◆ Passage ◆
↓

Meta's management expects Q3 2025 total revenue to be in the range of $47.5 to $50.5 billion, corresponding to a year-on-year growth of 17% to 24%, with currency pushing 1 point,significantly exceeding the market expectation of 13-15% growth.

Looking at specific business segments:

1. Advertising Business: Accelerated Growth in Impressions, Possibly Due to Further Penetration of Reels

For the advertising business, Dolphin Research has always preferred to break down the current volume and price growth trends to better understand the current macro environment, competition, and other issues.

1) Ad Impressions

In the second quarter, ad impressions growth accelerated to 11%, partly due to the user base still expanding, with DAP growing 6.4% year-on-year, and partly due to further penetration of Reels. Through calculation, the average impressions per user grew 4% year-on-year in the second quarter, unless Meta increased the loading rate of traditional ads, it is clearly relying on the increased user scale and stickiness of Reels. For example, Reels traffic on Facebook has already accounted for over 50%,

However, the ad loading rate on old platforms is already high, so Meta is starting to push the commercialization of WhatsApp and Threads to create new ad inventory.

In the second quarter, the growth rate of comprehensive ad pricing was 9%, slightly slowing quarter-on-quarter. However, the second quarter was affected by tariffs (Temu & Shein's post-tariff decline in placements, freeing up inventory, affecting short-term bidding) and the dilution effect of Reels' low pricing, so overall performance was actually quite good.

By region, North America's growth slowed by 3 percentage points to 11%, while Europe's growth rate quickly rose to 17% due to currency tailwinds. Growth in ad pricing generally indicates a strong economic environment and strong platform competitiveness.

↑

◆ Given data ◆
↓

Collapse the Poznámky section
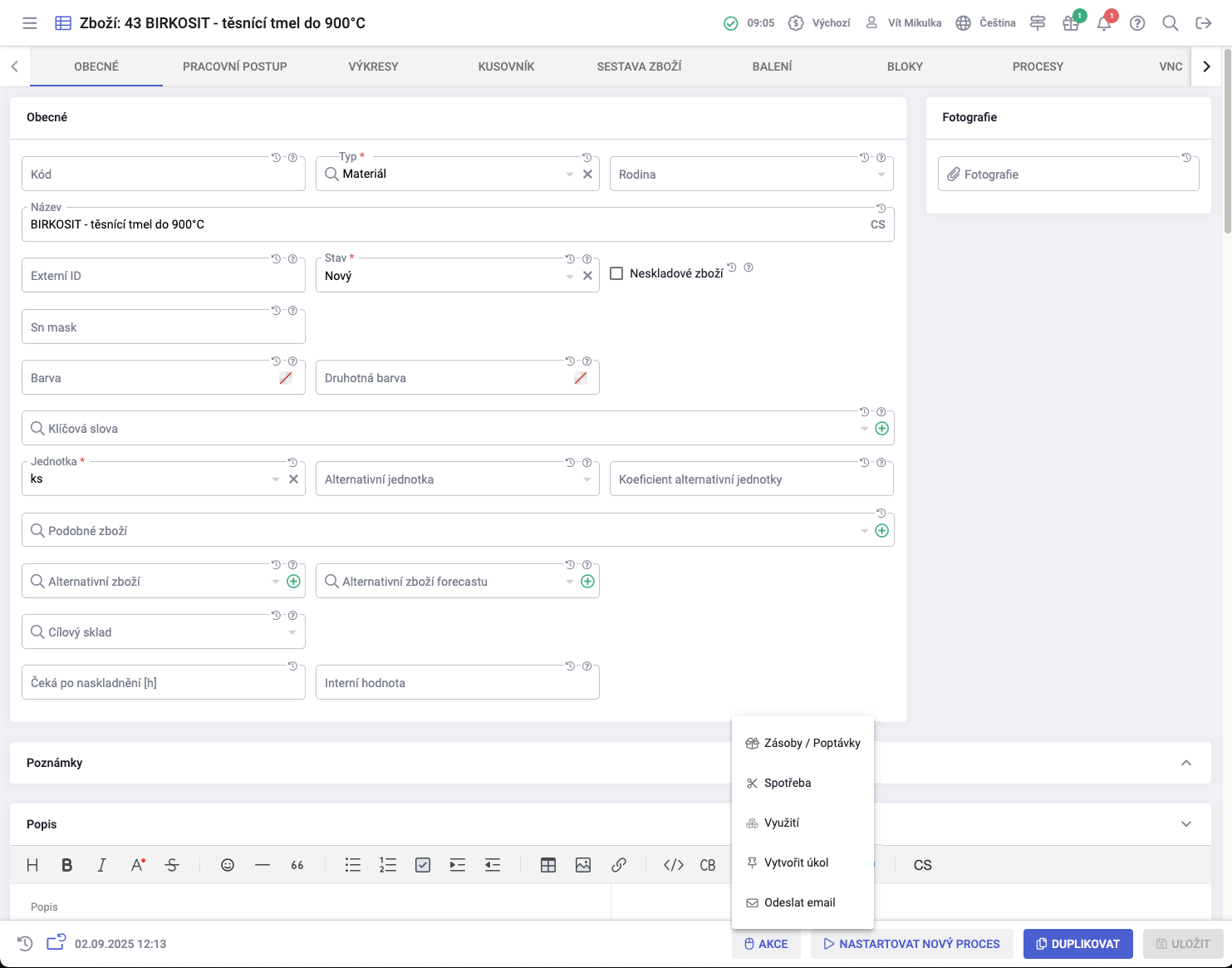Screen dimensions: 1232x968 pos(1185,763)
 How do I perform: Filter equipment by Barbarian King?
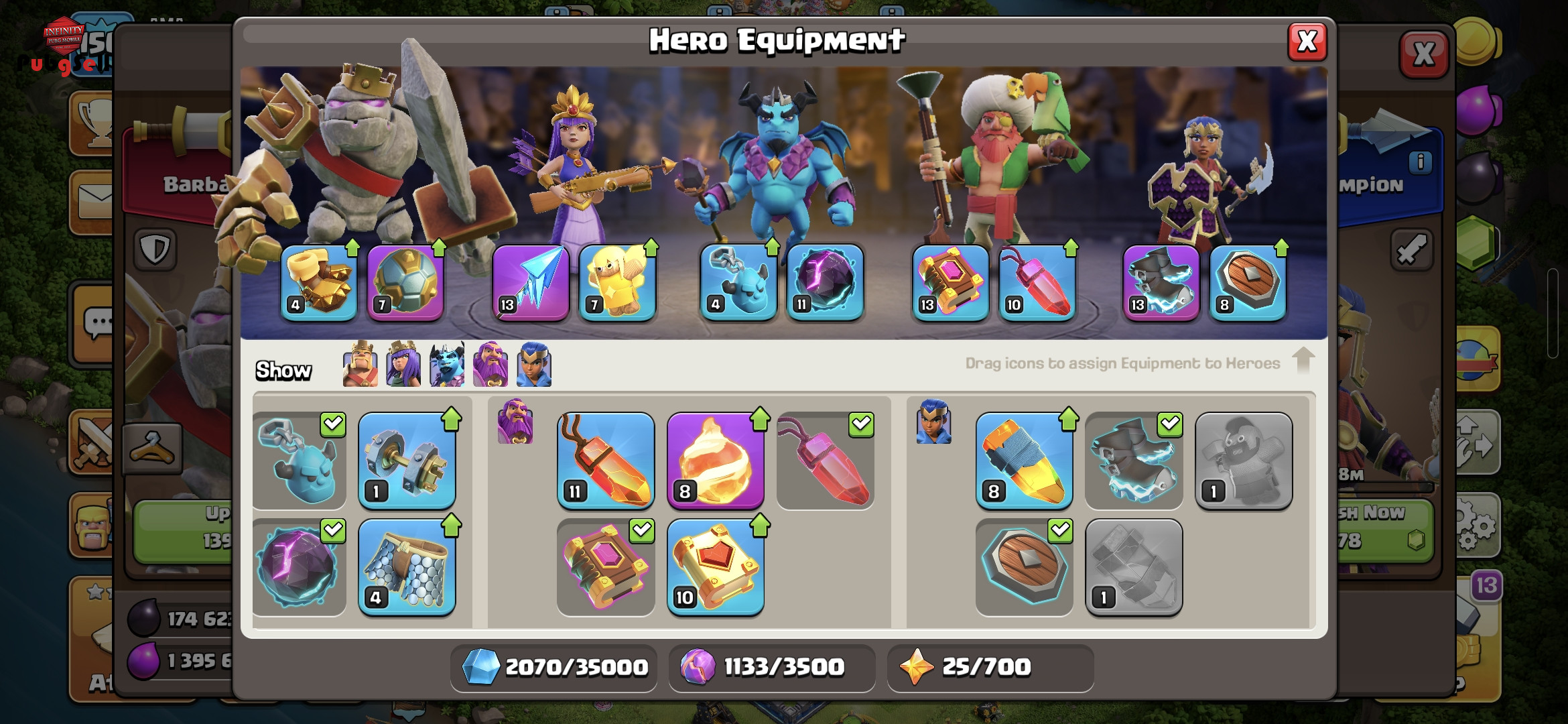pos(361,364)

↑

◆ Work required ◆
Reproduce the Meta earnings passage from "Meta's management expects" to "and other issues.", word for word.

◆ Answer for this exercise ◆
Meta's management expects Q3 2025 total revenue to be in the range of $47.5 to $50.5 billion, corresponding to a year-on-year growth of 17% to 24%, with currency pushing 1 point,significantly exceeding the market expectation of 13-15% growth.

Looking at specific business segments:

1. Advertising Business: Accelerated Growth in Impressions, Possibly Due to Further Penetration of Reels

For the advertising business, Dolphin Research has always preferred to break down the current volume and price growth trends to better understand the current macro environment, competition, and other issues.